[Dataset records]

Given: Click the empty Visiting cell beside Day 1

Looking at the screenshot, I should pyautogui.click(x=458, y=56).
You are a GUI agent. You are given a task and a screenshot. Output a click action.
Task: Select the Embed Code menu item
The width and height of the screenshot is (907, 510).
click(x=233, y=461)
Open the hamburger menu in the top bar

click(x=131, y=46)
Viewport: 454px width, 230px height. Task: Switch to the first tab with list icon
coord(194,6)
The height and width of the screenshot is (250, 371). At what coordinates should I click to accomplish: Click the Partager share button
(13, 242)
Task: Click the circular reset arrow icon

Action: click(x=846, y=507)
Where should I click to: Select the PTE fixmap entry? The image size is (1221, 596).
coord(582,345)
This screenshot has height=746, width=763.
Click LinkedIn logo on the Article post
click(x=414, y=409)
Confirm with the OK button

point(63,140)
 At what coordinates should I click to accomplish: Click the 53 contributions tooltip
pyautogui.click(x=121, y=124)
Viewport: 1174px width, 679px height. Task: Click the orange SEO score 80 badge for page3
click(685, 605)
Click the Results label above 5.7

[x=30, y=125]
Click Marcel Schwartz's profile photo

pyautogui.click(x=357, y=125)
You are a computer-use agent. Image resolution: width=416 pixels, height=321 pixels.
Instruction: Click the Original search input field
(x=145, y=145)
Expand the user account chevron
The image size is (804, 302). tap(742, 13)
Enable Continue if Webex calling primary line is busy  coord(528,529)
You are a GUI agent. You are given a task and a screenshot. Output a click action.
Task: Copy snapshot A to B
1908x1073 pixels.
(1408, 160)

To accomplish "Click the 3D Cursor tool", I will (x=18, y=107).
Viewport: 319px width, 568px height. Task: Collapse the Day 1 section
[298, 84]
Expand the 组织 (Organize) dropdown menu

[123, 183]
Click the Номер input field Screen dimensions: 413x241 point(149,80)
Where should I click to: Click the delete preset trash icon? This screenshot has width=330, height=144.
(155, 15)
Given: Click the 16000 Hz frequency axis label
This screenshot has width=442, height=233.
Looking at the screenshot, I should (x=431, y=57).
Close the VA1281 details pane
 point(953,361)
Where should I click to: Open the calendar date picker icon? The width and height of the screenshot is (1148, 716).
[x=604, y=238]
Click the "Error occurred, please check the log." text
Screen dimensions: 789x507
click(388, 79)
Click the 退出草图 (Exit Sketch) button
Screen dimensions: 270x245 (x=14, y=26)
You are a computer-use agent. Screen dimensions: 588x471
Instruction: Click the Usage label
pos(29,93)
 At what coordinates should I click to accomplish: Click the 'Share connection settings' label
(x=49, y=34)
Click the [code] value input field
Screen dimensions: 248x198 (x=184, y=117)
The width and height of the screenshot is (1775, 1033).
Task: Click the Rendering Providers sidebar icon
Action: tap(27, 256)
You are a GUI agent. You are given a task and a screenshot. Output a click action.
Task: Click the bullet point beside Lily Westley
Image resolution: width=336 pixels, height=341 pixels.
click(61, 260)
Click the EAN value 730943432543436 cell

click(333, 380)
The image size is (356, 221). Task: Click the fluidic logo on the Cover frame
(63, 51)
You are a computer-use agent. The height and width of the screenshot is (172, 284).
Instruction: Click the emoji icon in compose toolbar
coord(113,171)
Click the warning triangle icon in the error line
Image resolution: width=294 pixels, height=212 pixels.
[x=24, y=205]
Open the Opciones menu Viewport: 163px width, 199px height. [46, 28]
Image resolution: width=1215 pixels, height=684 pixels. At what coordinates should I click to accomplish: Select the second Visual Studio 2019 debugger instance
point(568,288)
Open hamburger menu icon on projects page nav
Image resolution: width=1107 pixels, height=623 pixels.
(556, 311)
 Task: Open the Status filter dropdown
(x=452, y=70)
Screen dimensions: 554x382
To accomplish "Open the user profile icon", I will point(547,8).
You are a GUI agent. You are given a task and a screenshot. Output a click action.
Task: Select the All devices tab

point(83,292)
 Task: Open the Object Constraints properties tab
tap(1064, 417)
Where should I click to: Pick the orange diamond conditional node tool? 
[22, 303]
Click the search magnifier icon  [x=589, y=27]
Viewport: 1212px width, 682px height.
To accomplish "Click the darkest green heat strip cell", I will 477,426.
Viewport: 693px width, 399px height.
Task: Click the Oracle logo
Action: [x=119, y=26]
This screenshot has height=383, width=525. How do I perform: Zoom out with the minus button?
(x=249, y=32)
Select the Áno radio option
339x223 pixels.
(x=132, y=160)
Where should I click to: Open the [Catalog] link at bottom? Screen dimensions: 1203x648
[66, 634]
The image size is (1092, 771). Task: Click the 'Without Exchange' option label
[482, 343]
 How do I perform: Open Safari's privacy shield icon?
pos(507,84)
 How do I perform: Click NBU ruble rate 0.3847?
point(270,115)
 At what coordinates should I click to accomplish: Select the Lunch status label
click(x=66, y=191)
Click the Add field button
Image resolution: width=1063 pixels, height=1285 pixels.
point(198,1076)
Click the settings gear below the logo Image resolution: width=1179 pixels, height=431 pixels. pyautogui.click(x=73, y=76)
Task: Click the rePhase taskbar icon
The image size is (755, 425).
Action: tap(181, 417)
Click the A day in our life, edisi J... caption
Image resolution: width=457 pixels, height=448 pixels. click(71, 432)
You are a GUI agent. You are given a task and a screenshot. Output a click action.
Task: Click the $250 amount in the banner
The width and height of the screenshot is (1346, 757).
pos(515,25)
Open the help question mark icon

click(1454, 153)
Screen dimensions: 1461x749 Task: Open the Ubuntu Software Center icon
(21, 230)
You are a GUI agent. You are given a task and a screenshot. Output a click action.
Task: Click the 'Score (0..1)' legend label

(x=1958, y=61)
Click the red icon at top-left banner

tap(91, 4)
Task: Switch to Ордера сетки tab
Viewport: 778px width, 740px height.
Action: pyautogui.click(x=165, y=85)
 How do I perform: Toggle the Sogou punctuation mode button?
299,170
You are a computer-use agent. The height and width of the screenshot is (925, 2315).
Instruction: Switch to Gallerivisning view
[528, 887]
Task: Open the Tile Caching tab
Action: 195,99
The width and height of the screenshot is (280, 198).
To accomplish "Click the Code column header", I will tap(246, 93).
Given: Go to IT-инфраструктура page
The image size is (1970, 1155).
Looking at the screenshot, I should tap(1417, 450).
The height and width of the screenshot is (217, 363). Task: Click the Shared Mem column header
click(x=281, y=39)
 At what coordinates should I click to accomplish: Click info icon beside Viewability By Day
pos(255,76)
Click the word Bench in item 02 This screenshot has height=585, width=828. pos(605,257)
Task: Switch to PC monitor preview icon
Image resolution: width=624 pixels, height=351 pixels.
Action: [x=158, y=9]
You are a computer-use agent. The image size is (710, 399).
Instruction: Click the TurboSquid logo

:: Set problem ::
Swap "Viewport" for "Display" in everything from the start of the material down to the line containing "point(63,140)", and write those lines out again with nothing else changed.

:: The output ::
Given: Click the empty Visiting cell beside Day 1

Looking at the screenshot, I should pyautogui.click(x=458, y=56).
You are a GUI agent. You are given a task and a screenshot. Output a click action.
Task: Select the Embed Code menu item
The width and height of the screenshot is (907, 510).
click(x=233, y=461)
Open the hamburger menu in the top bar

click(x=131, y=46)
Display: 454px width, 230px height. Task: Switch to the first tab with list icon
coord(194,6)
The height and width of the screenshot is (250, 371). At what coordinates should I click to accomplish: Click the Partager share button
(13, 242)
Task: Click the circular reset arrow icon

Action: click(x=846, y=507)
Where should I click to: Select the PTE fixmap entry? The image size is (1221, 596).
coord(582,345)
This screenshot has height=746, width=763.
Click LinkedIn logo on the Article post
click(x=414, y=409)
Confirm with the OK button

point(63,140)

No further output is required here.